# WHAT IS EXPECTED:
Taking the entries below, transcribe only the lines starting with the one with "Given: Click the" and going on through the one with "Where should I", exactly as written, without the pictures.

# TASK DATA:
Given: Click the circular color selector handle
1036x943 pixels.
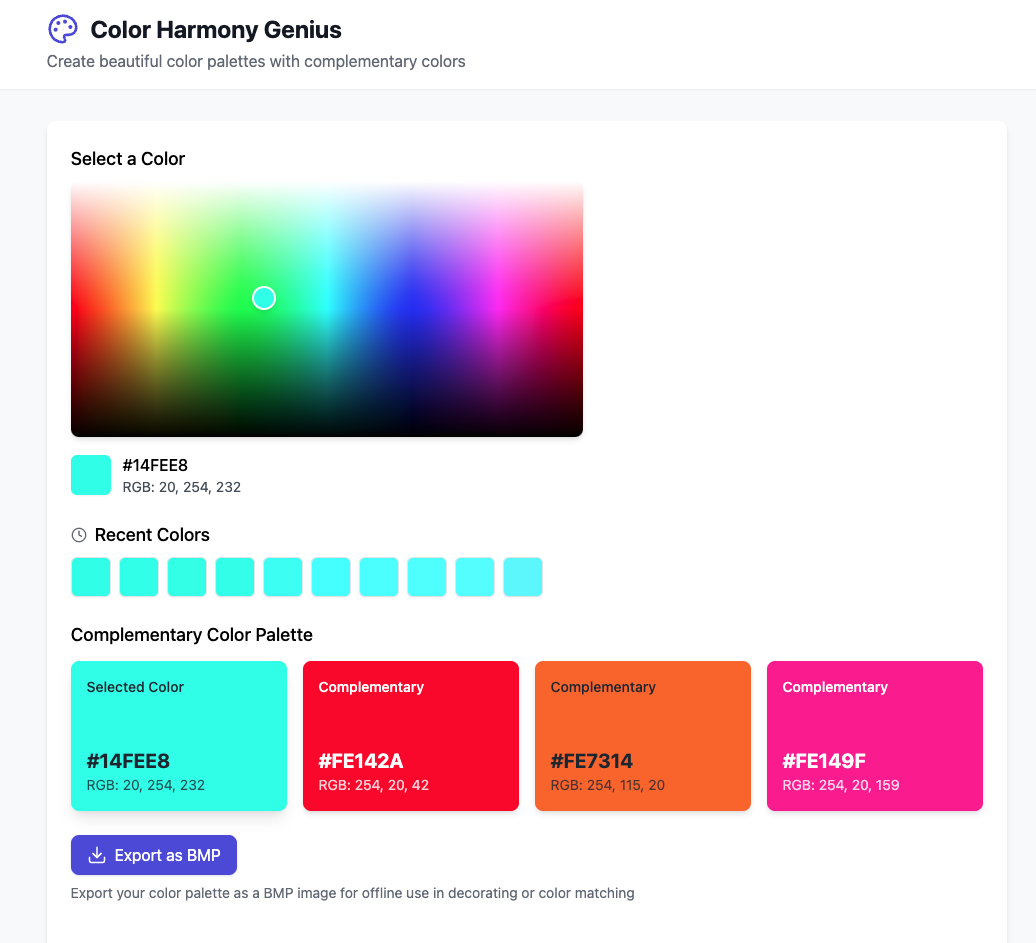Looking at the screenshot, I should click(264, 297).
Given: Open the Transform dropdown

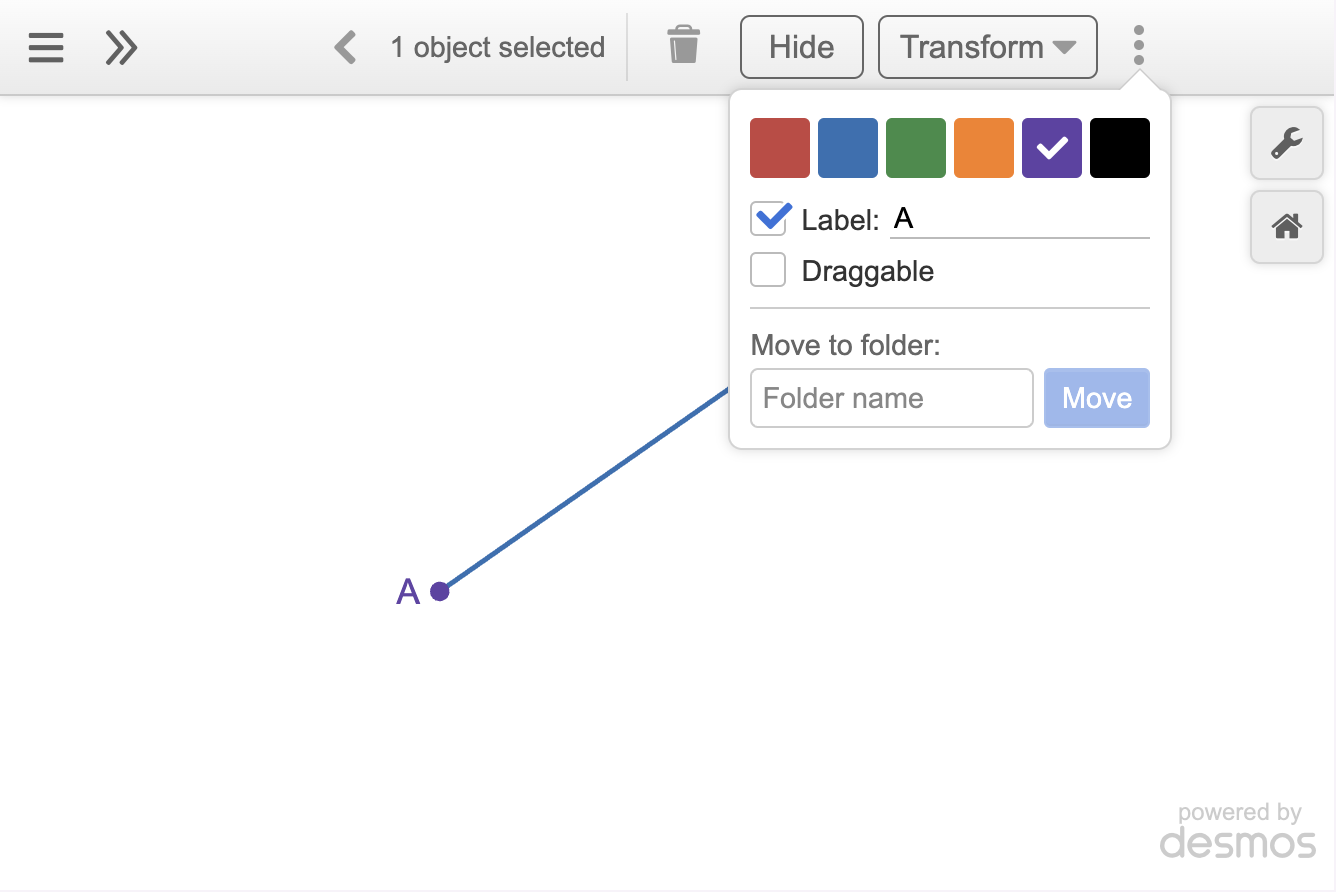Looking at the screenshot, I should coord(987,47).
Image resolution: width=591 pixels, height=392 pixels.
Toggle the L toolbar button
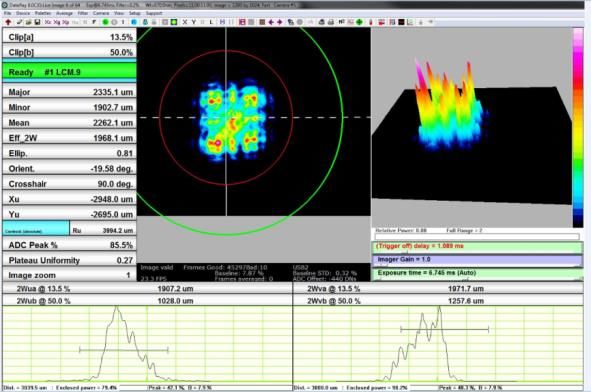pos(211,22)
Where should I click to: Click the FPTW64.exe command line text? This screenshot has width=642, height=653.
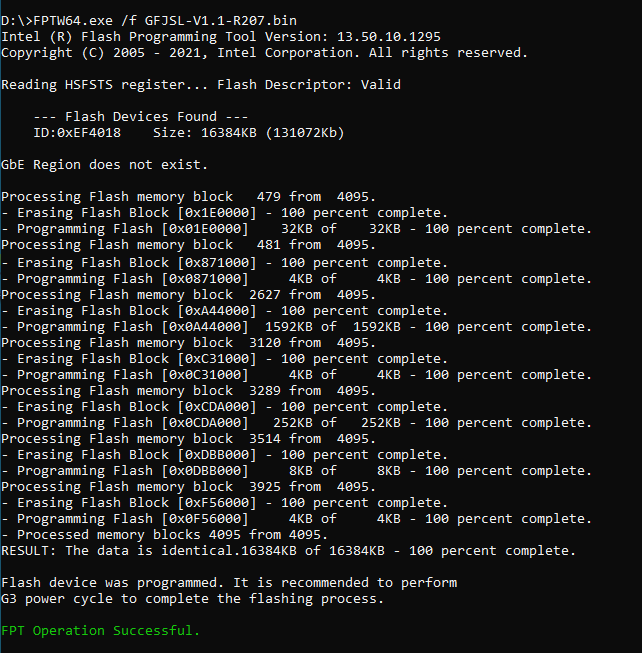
--
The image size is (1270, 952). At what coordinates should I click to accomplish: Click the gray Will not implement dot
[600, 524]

# TASK SOLUTION:
Given: Click the circular color selector handle
1036x943 pixels.
Looking at the screenshot, I should click(264, 297).
Given: Open the Transform dropdown

Looking at the screenshot, I should coord(987,47).
Image resolution: width=591 pixels, height=392 pixels.
Toggle the L toolbar button
pos(211,22)
Where should I click to: Click the FPTW64.exe command line text? This screenshot has width=642, height=653.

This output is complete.